▶ [Records provided]:
= Beginning of Section =
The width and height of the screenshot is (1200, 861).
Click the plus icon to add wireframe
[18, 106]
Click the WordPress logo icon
= End of Section =
= Beginning of Section =
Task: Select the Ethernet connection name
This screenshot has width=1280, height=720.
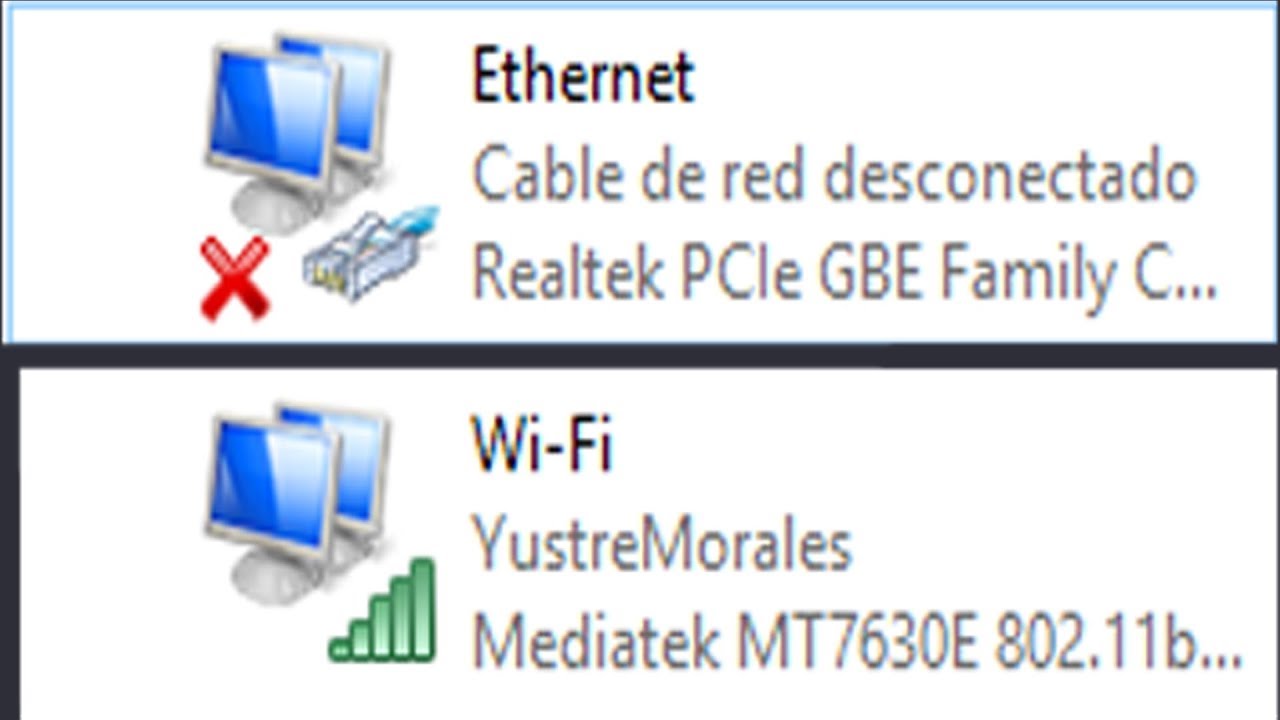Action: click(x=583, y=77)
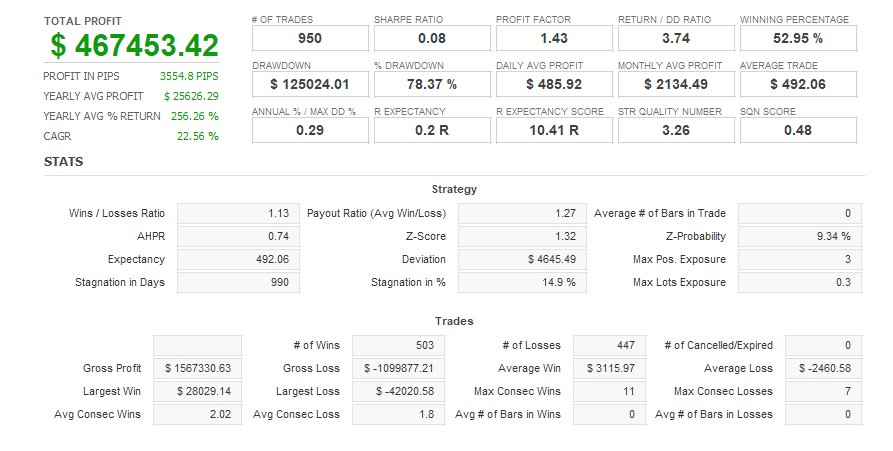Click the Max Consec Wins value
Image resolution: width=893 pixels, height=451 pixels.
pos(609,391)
= End of Section =
= Beginning of Section =
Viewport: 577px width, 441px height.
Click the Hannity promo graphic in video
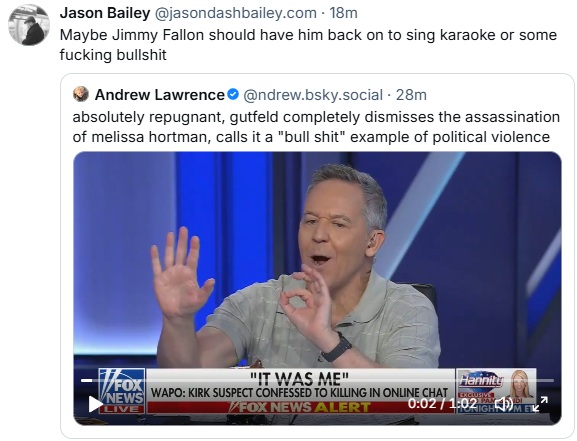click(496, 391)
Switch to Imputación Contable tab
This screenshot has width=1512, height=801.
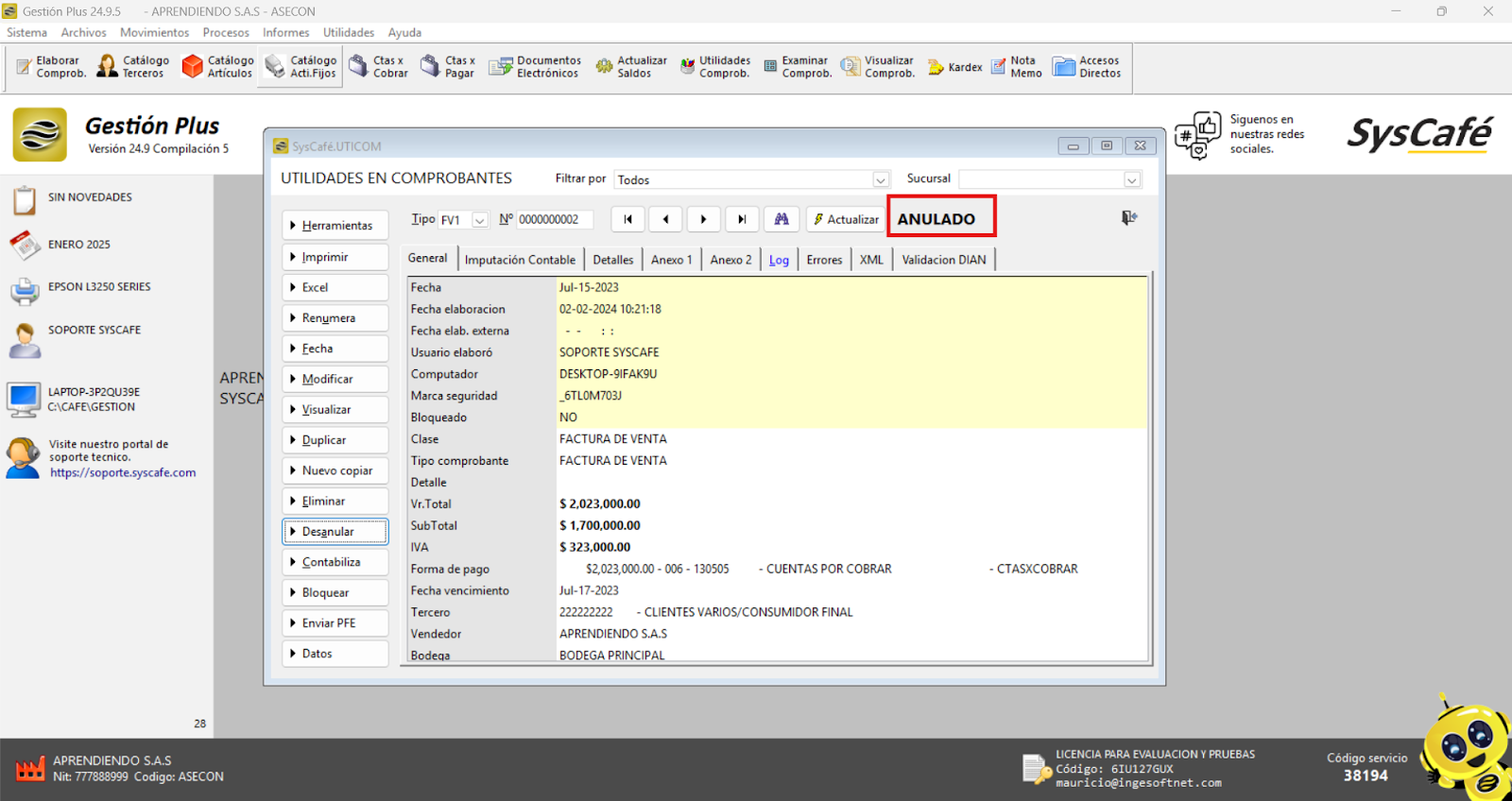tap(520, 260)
= End of Section =
▶ [Assigned task]:
From the records above, quote only the lines running from the line with "The width and" to the line with "Click the WordPress logo icon", both lines included.

▶ [Result of the exercise]:
The width and height of the screenshot is (1200, 861).
Click the plus icon to add wireframe
[18, 106]
Click the WordPress logo icon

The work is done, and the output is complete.